Week #7: Dance Party in the US with FTH Teaching Artist Angela Rostick

This week’s lessons introduce you to dances from the United States, led by Flushing Town Hall Teaching Artist Angela Rostick. Angela joined Flushing Town Hall as a teaching artist in 2002 and she is an outstanding dancer, actress and zumba instructor. You may have seen her teaching youngsters at PS22Q, but we will join her at her apartment in Queens. With joyful energy and step-by-step instructions, Angela invites you to explore a series of dances that deeply connect with American culture.

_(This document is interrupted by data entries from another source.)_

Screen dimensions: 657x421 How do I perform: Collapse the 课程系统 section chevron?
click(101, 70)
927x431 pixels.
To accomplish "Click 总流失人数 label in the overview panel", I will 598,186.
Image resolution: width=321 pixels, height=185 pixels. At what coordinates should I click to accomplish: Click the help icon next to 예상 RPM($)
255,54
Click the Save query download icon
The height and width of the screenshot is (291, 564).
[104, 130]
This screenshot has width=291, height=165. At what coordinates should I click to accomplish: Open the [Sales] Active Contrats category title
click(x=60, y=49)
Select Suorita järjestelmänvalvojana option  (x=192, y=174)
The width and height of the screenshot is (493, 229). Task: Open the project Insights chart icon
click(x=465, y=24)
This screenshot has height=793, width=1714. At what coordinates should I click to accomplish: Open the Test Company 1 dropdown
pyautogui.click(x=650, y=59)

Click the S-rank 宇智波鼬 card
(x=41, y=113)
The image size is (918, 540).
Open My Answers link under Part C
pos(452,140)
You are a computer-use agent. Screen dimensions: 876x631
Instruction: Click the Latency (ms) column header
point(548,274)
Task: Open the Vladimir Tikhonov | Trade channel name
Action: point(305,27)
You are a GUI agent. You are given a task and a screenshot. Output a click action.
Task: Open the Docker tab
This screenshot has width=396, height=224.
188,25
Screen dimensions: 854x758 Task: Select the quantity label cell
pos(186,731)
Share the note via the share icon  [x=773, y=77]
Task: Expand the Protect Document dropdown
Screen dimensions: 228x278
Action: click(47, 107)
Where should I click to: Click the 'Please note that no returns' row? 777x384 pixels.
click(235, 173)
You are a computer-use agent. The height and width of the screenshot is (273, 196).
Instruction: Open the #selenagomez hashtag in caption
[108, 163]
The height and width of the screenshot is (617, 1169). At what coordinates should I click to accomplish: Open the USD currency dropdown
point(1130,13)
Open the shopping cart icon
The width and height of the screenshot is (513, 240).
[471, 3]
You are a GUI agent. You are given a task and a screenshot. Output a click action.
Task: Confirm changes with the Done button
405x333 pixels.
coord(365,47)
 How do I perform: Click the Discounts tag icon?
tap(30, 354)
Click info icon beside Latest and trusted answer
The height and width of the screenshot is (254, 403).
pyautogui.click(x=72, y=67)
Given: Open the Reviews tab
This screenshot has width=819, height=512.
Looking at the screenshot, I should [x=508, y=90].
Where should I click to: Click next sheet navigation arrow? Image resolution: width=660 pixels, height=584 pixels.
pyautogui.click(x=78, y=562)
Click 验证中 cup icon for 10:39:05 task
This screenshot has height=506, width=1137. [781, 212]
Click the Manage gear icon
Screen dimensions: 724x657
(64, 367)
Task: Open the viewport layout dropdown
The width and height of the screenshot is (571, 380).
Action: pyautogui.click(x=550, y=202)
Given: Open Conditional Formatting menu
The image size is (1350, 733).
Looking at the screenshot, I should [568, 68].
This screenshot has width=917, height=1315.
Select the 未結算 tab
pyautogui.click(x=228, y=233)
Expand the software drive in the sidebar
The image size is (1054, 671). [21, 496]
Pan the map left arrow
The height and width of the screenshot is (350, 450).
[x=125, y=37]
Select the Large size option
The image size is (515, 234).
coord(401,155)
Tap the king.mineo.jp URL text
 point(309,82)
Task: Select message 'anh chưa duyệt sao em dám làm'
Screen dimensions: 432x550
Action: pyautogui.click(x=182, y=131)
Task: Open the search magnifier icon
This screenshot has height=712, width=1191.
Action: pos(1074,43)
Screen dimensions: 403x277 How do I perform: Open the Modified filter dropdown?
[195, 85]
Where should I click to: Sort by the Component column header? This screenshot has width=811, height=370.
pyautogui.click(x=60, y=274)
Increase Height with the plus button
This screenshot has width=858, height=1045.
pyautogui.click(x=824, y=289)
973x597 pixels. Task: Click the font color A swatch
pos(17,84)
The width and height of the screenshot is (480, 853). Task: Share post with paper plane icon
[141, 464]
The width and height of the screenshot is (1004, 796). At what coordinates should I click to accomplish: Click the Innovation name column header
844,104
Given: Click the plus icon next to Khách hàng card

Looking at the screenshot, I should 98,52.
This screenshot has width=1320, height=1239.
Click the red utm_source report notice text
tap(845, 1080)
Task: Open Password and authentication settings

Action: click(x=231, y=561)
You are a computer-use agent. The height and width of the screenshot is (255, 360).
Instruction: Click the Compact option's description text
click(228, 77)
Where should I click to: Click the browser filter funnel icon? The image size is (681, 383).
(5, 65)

>>Click HERE for a pre-lessons family activity sheet


Day 1 

What might you be doing in the 1920s in the U.S.? You’d most likely be dancing because of the famous swing era! Our first lesson introduces you to Swing Dance, a group of high energy social dances that developed with jazz music in the 1920s-40s and was influenced by African American community. Angela will also show you the swing dressing style and she will switch views to help you learn the dance steps better.

>>Click HERE for a post-lesson family activity sheet


Day 2 

If you’ve ever wanted to dance but have a fear of failing, Country Line Dance is a good form to start with. Influenced by reels from Celtic countries and western cowboy culture, country dancing has developed into a series of steps performed in rows and columns and become known as “Line Dance” throughout the United States since the 1950s. Today’s lesson introduces you to the Alley Cat Country Line Dance, which is easy and fun-to-learn. You can dance with or without a partner!

>>Click HERE for a post-lesson family activity sheet


Day 3

Now that you have been introduced to swing dance, are you ready to learn another exuberant dance form with jazz music? This lesson will teach you a dance combination with references to Bob Fosse’s signature movements. Practice more and unquestionably you will be able to handle the subtleties of Jazz Dance. 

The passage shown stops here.